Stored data
Content starts

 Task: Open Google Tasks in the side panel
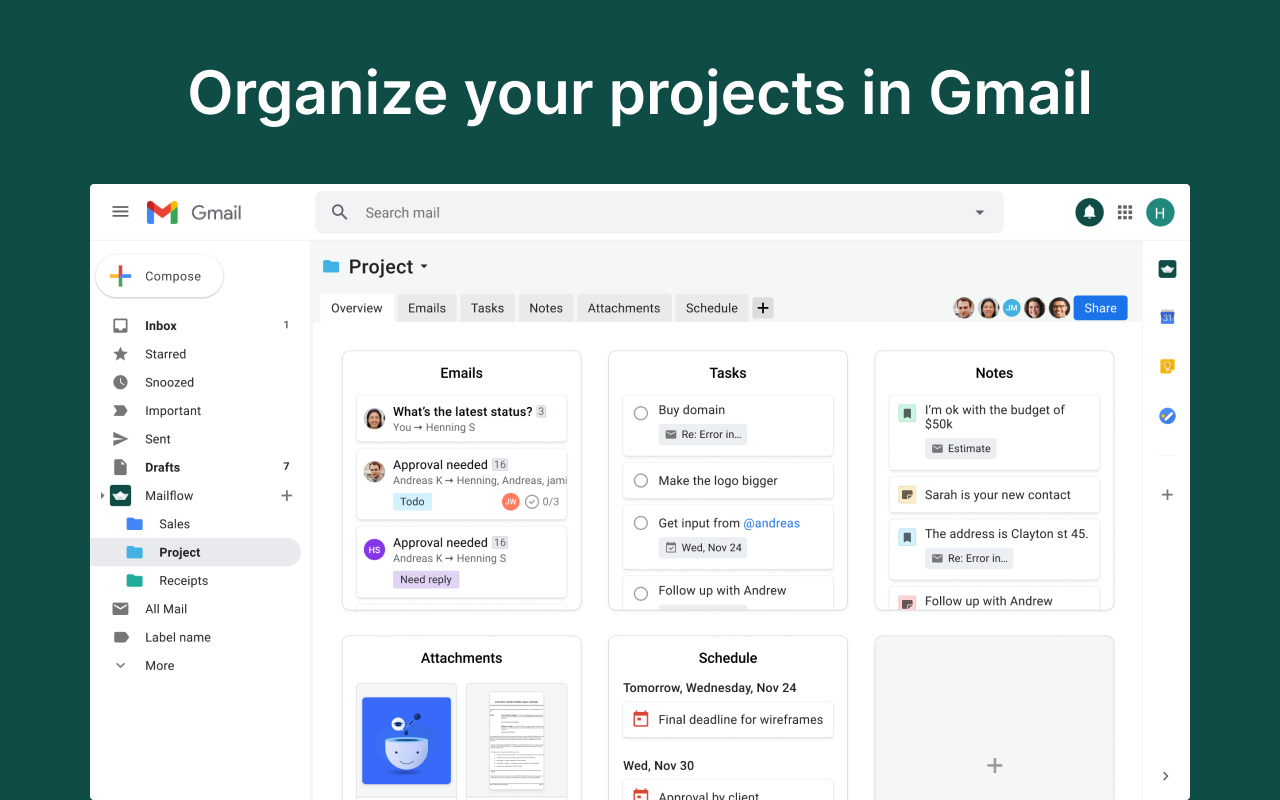coord(1167,415)
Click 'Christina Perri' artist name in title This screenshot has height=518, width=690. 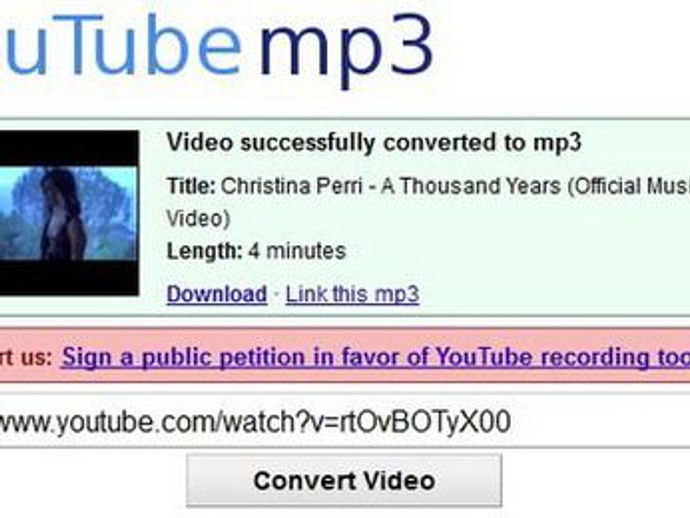[x=291, y=186]
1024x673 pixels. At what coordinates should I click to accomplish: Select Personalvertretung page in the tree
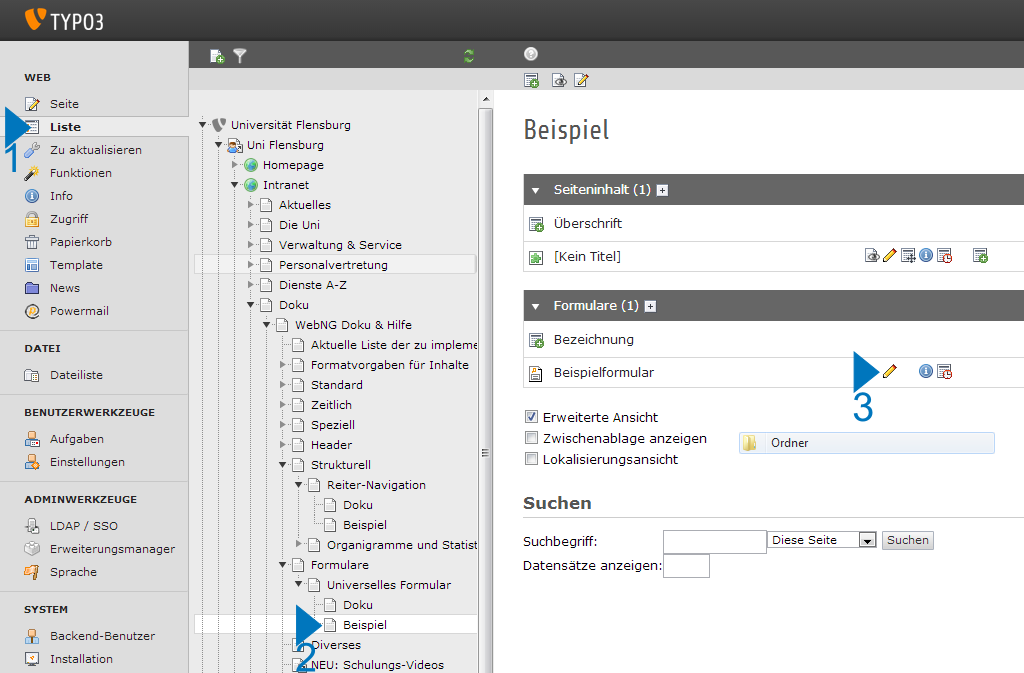(x=333, y=265)
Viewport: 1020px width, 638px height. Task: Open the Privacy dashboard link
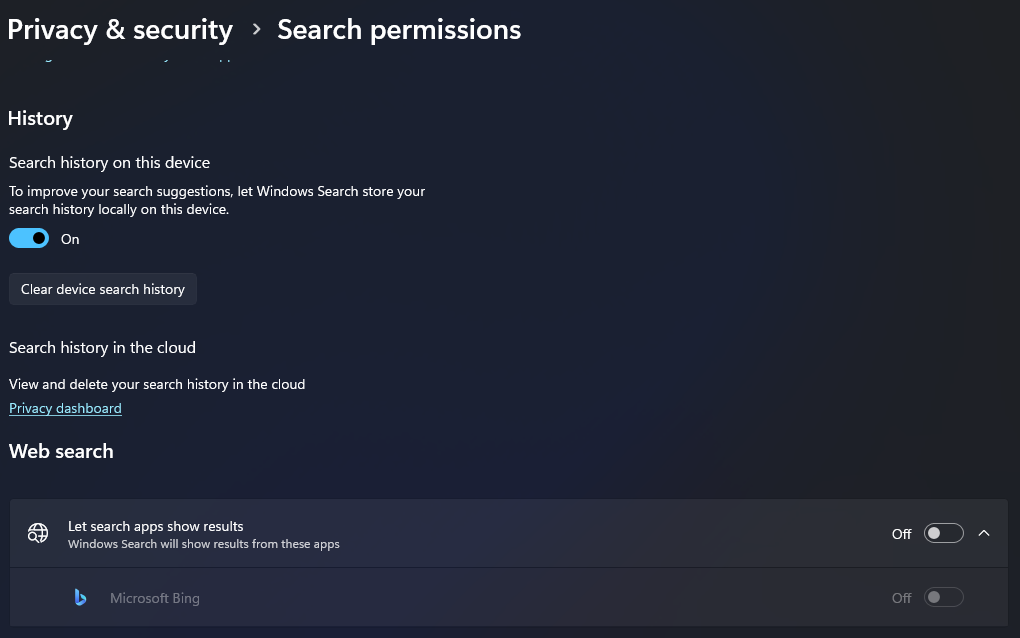65,408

Content ends

→ INSTRUCTIONS TO FOLLOW: In the data above, find the line containing "Viewport: 1020px width, 638px", then output it and every later line exactly, without the pictures.

→ COMPLETED TASK:
Viewport: 1020px width, 638px height. Task: Open the Privacy dashboard link
65,408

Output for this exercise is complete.